§ What this task involves
Could you return, exactly as written, only the lines from the one holding "Task: Click the Favorite button" through the final line of the records below?

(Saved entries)
/---
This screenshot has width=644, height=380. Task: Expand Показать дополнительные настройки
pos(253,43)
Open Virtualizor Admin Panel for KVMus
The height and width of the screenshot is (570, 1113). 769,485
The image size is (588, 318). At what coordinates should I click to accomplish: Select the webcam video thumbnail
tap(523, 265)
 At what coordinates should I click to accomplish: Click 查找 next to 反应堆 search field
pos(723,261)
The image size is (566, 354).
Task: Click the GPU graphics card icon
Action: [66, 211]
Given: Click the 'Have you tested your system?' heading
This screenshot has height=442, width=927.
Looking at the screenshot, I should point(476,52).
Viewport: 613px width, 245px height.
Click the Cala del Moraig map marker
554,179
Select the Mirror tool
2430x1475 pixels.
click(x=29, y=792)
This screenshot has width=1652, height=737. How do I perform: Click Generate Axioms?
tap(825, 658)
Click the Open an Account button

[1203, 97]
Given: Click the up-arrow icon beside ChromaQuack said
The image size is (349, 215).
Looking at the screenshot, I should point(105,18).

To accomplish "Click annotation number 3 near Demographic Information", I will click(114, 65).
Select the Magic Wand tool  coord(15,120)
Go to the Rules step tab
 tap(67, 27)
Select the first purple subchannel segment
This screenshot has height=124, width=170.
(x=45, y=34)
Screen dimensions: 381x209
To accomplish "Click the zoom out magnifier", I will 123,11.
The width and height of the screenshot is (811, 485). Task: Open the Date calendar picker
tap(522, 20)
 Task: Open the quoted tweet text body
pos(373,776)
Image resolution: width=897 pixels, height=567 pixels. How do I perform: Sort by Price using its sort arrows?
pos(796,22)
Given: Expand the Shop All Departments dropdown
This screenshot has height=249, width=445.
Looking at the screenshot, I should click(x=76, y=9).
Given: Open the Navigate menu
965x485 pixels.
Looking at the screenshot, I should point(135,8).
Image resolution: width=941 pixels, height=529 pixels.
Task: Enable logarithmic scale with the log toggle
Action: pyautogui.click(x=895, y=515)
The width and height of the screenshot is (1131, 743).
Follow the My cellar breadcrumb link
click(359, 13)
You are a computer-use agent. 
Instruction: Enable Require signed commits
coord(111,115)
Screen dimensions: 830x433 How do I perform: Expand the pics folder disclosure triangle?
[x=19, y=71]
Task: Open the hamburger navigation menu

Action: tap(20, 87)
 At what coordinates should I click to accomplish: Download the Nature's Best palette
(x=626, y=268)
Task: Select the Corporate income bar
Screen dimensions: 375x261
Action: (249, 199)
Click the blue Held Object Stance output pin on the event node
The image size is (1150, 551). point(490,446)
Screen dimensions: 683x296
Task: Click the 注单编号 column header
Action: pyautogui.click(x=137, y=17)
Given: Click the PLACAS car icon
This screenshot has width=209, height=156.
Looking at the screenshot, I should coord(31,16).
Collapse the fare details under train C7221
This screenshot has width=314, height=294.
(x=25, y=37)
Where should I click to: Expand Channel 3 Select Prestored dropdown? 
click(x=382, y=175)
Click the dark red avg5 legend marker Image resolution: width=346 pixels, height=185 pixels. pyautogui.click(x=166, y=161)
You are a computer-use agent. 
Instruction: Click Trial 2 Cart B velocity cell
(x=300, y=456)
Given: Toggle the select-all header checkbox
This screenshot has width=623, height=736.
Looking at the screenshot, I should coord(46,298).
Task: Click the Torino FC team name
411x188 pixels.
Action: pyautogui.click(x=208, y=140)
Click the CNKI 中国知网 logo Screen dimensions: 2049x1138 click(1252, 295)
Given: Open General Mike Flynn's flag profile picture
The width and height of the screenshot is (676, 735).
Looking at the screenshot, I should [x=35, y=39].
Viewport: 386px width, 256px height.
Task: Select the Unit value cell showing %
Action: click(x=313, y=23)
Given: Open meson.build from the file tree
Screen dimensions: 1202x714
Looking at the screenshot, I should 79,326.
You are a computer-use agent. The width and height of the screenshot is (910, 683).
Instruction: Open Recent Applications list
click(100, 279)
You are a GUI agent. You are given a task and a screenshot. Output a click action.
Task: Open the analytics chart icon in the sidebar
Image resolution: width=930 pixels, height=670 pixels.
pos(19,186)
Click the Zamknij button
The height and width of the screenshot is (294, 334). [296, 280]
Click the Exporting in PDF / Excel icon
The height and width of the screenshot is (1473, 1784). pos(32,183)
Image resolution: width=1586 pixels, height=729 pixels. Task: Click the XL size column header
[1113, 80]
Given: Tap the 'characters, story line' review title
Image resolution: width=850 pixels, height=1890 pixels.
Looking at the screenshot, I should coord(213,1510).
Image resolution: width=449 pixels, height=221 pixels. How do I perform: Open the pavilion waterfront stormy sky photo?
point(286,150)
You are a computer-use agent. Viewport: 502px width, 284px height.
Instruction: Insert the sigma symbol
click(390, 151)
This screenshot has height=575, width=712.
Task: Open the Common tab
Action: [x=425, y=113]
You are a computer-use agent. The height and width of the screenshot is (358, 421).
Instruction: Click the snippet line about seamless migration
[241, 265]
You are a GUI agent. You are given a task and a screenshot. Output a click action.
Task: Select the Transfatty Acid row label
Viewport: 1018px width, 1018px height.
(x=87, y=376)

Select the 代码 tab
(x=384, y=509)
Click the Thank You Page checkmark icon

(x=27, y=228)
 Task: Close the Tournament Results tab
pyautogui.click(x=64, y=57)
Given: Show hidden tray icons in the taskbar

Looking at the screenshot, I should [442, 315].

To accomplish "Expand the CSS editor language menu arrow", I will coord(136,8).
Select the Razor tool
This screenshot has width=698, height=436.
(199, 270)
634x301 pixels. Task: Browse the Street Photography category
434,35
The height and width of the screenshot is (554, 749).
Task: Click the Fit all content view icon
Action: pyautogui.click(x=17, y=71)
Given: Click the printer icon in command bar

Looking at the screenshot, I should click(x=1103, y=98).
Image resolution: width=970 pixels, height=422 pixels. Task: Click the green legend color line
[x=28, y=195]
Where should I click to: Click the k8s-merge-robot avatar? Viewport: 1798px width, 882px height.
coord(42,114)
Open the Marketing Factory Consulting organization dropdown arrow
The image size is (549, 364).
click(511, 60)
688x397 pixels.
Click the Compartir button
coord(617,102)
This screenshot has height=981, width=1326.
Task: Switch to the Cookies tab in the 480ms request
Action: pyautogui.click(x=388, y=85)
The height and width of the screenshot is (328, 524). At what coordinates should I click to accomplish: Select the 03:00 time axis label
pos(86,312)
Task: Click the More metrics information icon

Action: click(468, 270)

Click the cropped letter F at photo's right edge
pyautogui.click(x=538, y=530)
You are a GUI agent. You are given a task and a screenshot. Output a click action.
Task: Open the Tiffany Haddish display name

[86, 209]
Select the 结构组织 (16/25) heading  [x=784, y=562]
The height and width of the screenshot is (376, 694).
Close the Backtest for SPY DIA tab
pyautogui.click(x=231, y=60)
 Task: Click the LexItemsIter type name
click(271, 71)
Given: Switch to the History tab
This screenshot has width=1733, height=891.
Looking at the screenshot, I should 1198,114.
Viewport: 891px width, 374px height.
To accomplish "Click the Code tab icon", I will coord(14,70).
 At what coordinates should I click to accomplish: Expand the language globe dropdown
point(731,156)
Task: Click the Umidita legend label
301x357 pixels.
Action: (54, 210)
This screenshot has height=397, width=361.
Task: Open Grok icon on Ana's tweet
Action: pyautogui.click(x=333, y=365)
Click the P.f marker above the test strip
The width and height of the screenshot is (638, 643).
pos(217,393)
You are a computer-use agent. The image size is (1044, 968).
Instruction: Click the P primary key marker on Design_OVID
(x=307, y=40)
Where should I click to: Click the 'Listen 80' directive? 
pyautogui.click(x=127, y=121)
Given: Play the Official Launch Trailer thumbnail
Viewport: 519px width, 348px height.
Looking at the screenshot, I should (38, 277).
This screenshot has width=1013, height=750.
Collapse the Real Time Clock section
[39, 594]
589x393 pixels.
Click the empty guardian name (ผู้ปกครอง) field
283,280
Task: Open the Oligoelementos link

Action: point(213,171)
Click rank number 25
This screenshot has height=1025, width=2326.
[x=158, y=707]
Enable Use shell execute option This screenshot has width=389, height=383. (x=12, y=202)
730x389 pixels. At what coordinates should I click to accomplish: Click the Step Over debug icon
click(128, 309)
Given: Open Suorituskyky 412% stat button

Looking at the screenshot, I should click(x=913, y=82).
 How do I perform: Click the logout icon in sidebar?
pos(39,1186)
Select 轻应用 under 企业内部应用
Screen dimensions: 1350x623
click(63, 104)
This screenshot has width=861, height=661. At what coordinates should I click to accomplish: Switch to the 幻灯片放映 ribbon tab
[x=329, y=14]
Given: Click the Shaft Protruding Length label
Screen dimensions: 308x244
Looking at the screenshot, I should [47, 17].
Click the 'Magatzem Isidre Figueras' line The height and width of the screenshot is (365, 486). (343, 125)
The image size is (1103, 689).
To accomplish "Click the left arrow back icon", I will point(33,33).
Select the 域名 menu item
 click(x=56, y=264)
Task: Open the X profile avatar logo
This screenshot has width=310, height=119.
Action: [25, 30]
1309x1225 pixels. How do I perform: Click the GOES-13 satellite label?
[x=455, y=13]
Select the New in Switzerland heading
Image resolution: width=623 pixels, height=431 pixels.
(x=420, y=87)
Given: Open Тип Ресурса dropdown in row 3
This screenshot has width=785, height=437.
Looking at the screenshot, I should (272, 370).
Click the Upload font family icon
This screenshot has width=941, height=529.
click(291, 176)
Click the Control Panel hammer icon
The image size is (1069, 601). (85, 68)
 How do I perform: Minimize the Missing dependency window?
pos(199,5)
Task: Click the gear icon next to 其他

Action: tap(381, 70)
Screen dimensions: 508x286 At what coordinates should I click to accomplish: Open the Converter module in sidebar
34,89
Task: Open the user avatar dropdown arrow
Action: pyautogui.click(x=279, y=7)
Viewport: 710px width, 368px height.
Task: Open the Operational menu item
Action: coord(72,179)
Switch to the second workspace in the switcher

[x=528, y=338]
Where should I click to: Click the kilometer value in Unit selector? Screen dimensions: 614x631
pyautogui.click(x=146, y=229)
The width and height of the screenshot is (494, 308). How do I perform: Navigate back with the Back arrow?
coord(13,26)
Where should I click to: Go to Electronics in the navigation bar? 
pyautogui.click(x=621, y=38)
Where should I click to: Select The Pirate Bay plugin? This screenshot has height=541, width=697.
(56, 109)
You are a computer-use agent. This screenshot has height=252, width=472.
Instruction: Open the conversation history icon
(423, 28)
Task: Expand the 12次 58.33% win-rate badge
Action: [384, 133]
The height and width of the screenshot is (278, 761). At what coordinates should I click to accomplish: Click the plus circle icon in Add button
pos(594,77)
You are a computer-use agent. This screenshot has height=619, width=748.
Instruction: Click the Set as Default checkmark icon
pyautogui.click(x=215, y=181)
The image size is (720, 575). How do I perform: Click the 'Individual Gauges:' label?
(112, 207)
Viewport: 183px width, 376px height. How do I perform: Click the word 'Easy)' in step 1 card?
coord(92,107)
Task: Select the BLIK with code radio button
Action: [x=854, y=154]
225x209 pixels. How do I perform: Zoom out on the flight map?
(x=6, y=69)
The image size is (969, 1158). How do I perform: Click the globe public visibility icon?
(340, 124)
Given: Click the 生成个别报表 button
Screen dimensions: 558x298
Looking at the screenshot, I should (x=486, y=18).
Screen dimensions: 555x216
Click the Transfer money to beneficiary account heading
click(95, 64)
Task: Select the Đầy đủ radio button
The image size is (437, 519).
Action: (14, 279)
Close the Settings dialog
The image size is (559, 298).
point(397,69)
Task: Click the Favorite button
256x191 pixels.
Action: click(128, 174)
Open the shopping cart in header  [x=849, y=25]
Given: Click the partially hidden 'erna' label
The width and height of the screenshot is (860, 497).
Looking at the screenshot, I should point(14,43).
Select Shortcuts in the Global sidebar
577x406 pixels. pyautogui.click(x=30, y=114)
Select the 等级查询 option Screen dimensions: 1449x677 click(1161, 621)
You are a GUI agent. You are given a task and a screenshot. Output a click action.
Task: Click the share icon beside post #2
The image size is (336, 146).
\---
§ Your solution
Task: Click the Favorite button
256x191 pixels.
Action: click(128, 174)
Open the shopping cart in header  [x=849, y=25]
Given: Click the partially hidden 'erna' label
The width and height of the screenshot is (860, 497).
Looking at the screenshot, I should point(14,43).
Select Shortcuts in the Global sidebar
577x406 pixels. pyautogui.click(x=30, y=114)
Select the 等级查询 option Screen dimensions: 1449x677 click(1161, 621)
You are a GUI agent. You are given a task and a screenshot. Output a click action.
Task: Click the share icon beside post #2
The image size is (336, 146).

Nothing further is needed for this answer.